Notre généreux Président, non content de distribuer de l’argent à droite, à gauche, les caisses de l’État étant inépuisables, a décidé de rhabiller les policiers.
Ça ne me paraissait pas urgent : je n’ai jamais vu d’uniformes élimés, troués, rapiécés ; quelques-uns, certes, sont, retour de banlieue parfois un peu fripés, tachés et poussiéreux. Mais enfin les policiers auront, retour en arrière, un calot au lieu d’une casquette et, un pas en avant, un « polo modernisé ». J’ai montré à ma tante Euphrasie la photo de ces nouveaux policiers ainsi fringués. Elle s’est exclamée, l’attendrissement extatique et la larme à l’œil :
– Mon Dieu, qu’ils sont mignons !
Cette réaction, dans un premier temps, m’inquiéta. Je croyais dans mon innocence que pour tenir les voyous en respect, les policiers devraient être laids à faire peur. Je les imaginais comme des militaires américains en Irak, tels qu’on les voit dans un film de Clint Eastwood, avec des cornes sur les côtés de la tête, une lampe frontale qui les fait ressembler dans la nuit à des cyclopes, des pinces partout, des tas d’appareils informatiques sur le poitrail et l’abdomen, capables de filmer, d’enregistrer et de propulser des rayons meurtriers, dans chaque pince des sortes de petits bazookas très efficaces et, comble de sournoiserie cruelle, quasi silencieux, juste un petit « poc ». Je me disais : « Devant de tels monstres à la fois futuristes et préhistoriques, qu’est-ce que les voyous vont trembler ! »
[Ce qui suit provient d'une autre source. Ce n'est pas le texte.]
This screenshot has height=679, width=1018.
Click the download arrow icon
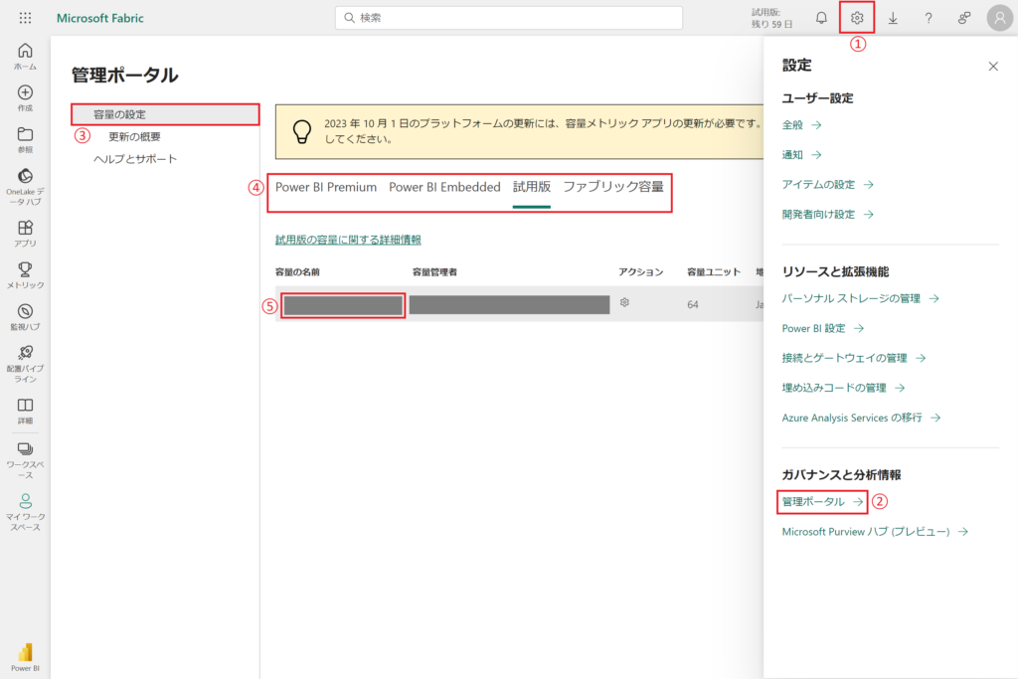[x=893, y=18]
En quoi je me trompais. Tante Euphrasie, finalement, m’a ouvert les yeux. On sait assez, depuis Mme Traoré et d’autres gens nombreux et bien-pensants, que les voyous n’attaquent jamais, qu’ils ne font que riposter, qu’ils subissent des provocations, des exactions, des humiliations, des bavures et de tas d’autres vilaines choses. Mettez-leur devant eux des policiers à l’aspect dangereux, repoussant et même répulsif et leur réaction sera, hélas, prévisible et justifiée. Maintenant, si on met devant eux des mignons, comme l’a fait tante Euphrasie, ils vont s’attendrir ; ils vont les dorloter, les caresser, les câliner, leur faire de big bisous et des coucous dans le cou. Ce sera irénique.